- _Records for the exercise_
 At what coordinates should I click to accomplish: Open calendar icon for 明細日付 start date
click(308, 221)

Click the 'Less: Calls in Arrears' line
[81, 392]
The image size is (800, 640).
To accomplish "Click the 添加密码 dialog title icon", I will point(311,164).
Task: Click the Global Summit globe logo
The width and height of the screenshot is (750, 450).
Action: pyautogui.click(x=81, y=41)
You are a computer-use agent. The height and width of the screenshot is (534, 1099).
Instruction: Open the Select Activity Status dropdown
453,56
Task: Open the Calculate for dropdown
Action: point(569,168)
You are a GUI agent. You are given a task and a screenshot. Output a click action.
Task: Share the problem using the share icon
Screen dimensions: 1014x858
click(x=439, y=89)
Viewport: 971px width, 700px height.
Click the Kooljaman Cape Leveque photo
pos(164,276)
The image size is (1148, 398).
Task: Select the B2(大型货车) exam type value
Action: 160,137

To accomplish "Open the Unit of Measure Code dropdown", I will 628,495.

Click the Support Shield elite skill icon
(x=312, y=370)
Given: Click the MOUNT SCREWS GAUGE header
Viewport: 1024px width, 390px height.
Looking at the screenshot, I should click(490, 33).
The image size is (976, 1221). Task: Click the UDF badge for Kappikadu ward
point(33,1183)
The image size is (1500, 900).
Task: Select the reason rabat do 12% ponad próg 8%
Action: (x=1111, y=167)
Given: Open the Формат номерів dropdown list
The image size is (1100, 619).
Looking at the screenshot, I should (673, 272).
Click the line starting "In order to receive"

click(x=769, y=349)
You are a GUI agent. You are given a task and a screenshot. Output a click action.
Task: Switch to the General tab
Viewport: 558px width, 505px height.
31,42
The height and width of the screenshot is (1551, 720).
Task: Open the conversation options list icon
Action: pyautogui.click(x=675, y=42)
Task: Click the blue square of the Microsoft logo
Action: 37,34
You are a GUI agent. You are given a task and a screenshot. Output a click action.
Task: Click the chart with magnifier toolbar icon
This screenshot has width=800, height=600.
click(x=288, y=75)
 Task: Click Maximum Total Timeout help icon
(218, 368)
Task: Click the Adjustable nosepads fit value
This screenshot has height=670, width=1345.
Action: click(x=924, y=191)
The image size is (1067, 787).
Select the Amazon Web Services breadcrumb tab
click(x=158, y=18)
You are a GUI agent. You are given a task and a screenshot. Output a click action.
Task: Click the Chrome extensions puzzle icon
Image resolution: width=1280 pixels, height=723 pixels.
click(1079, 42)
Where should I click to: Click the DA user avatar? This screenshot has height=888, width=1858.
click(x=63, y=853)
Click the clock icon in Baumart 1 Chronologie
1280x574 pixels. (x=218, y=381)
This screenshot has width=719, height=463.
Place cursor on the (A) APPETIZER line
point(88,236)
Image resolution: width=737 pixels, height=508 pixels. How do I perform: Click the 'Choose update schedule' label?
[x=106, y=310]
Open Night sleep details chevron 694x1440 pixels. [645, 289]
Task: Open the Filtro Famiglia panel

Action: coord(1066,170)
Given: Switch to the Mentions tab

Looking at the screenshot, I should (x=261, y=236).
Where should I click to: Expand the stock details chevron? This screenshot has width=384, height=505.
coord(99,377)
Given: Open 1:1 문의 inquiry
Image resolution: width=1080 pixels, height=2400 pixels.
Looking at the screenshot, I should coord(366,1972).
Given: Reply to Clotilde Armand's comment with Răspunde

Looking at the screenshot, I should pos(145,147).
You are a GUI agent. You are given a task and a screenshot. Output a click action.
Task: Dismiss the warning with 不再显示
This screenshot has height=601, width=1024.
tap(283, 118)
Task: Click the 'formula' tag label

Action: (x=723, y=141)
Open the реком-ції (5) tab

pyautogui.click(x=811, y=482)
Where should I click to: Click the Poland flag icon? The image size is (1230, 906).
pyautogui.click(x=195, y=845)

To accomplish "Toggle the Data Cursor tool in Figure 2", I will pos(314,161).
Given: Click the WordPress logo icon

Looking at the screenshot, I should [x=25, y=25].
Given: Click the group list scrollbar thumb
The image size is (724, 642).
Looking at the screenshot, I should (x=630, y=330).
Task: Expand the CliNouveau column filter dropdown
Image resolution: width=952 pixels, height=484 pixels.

- _Your objective_
From the first line to the last, copy the records exactly as they appear above.

- _Your solution_
 At what coordinates should I click to accomplish: Open calendar icon for 明細日付 start date
click(308, 221)

Click the 'Less: Calls in Arrears' line
[81, 392]
The image size is (800, 640).
To accomplish "Click the 添加密码 dialog title icon", I will point(311,164).
Task: Click the Global Summit globe logo
The width and height of the screenshot is (750, 450).
Action: pyautogui.click(x=81, y=41)
You are a computer-use agent. The height and width of the screenshot is (534, 1099).
Instruction: Open the Select Activity Status dropdown
453,56
Task: Open the Calculate for dropdown
Action: point(569,168)
You are a GUI agent. You are given a task and a screenshot. Output a click action.
Task: Share the problem using the share icon
Screen dimensions: 1014x858
click(x=439, y=89)
Viewport: 971px width, 700px height.
Click the Kooljaman Cape Leveque photo
pos(164,276)
The image size is (1148, 398).
Task: Select the B2(大型货车) exam type value
Action: 160,137

To accomplish "Open the Unit of Measure Code dropdown", I will 628,495.

Click the Support Shield elite skill icon
(x=312, y=370)
Given: Click the MOUNT SCREWS GAUGE header
Viewport: 1024px width, 390px height.
Looking at the screenshot, I should click(490, 33).
The image size is (976, 1221). Task: Click the UDF badge for Kappikadu ward
point(33,1183)
The image size is (1500, 900).
Task: Select the reason rabat do 12% ponad próg 8%
Action: (x=1111, y=167)
Given: Open the Формат номерів dropdown list
The image size is (1100, 619).
Looking at the screenshot, I should (673, 272).
Click the line starting "In order to receive"

click(x=769, y=349)
You are a GUI agent. You are given a task and a screenshot. Output a click action.
Task: Switch to the General tab
Viewport: 558px width, 505px height.
31,42
The height and width of the screenshot is (1551, 720).
Task: Open the conversation options list icon
Action: pyautogui.click(x=675, y=42)
Task: Click the blue square of the Microsoft logo
Action: 37,34
You are a GUI agent. You are given a task and a screenshot. Output a click action.
Task: Click the chart with magnifier toolbar icon
This screenshot has width=800, height=600.
click(x=288, y=75)
 Task: Click Maximum Total Timeout help icon
(218, 368)
Task: Click the Adjustable nosepads fit value
This screenshot has height=670, width=1345.
Action: click(x=924, y=191)
The image size is (1067, 787).
Select the Amazon Web Services breadcrumb tab
click(x=158, y=18)
You are a GUI agent. You are given a task and a screenshot. Output a click action.
Task: Click the Chrome extensions puzzle icon
Image resolution: width=1280 pixels, height=723 pixels.
click(1079, 42)
Where should I click to: Click the DA user avatar? This screenshot has height=888, width=1858.
click(x=63, y=853)
Click the clock icon in Baumart 1 Chronologie
1280x574 pixels. (x=218, y=381)
This screenshot has width=719, height=463.
Place cursor on the (A) APPETIZER line
point(88,236)
Image resolution: width=737 pixels, height=508 pixels. How do I perform: Click the 'Choose update schedule' label?
[x=106, y=310]
Open Night sleep details chevron 694x1440 pixels. [645, 289]
Task: Open the Filtro Famiglia panel

Action: coord(1066,170)
Given: Switch to the Mentions tab

Looking at the screenshot, I should (x=261, y=236).
Where should I click to: Expand the stock details chevron? This screenshot has width=384, height=505.
coord(99,377)
Given: Open 1:1 문의 inquiry
Image resolution: width=1080 pixels, height=2400 pixels.
Looking at the screenshot, I should coord(366,1972).
Given: Reply to Clotilde Armand's comment with Răspunde

Looking at the screenshot, I should pos(145,147).
You are a GUI agent. You are given a task and a screenshot. Output a click action.
Task: Dismiss the warning with 不再显示
This screenshot has height=601, width=1024.
tap(283, 118)
Task: Click the 'formula' tag label

Action: (x=723, y=141)
Open the реком-ції (5) tab

pyautogui.click(x=811, y=482)
Where should I click to: Click the Poland flag icon? The image size is (1230, 906).
pyautogui.click(x=195, y=845)

To accomplish "Toggle the Data Cursor tool in Figure 2", I will pos(314,161).
Given: Click the WordPress logo icon

Looking at the screenshot, I should [x=25, y=25].
Given: Click the group list scrollbar thumb
The image size is (724, 642).
Looking at the screenshot, I should (x=630, y=330).
Task: Expand the CliNouveau column filter dropdown
Image resolution: width=952 pixels, height=484 pixels.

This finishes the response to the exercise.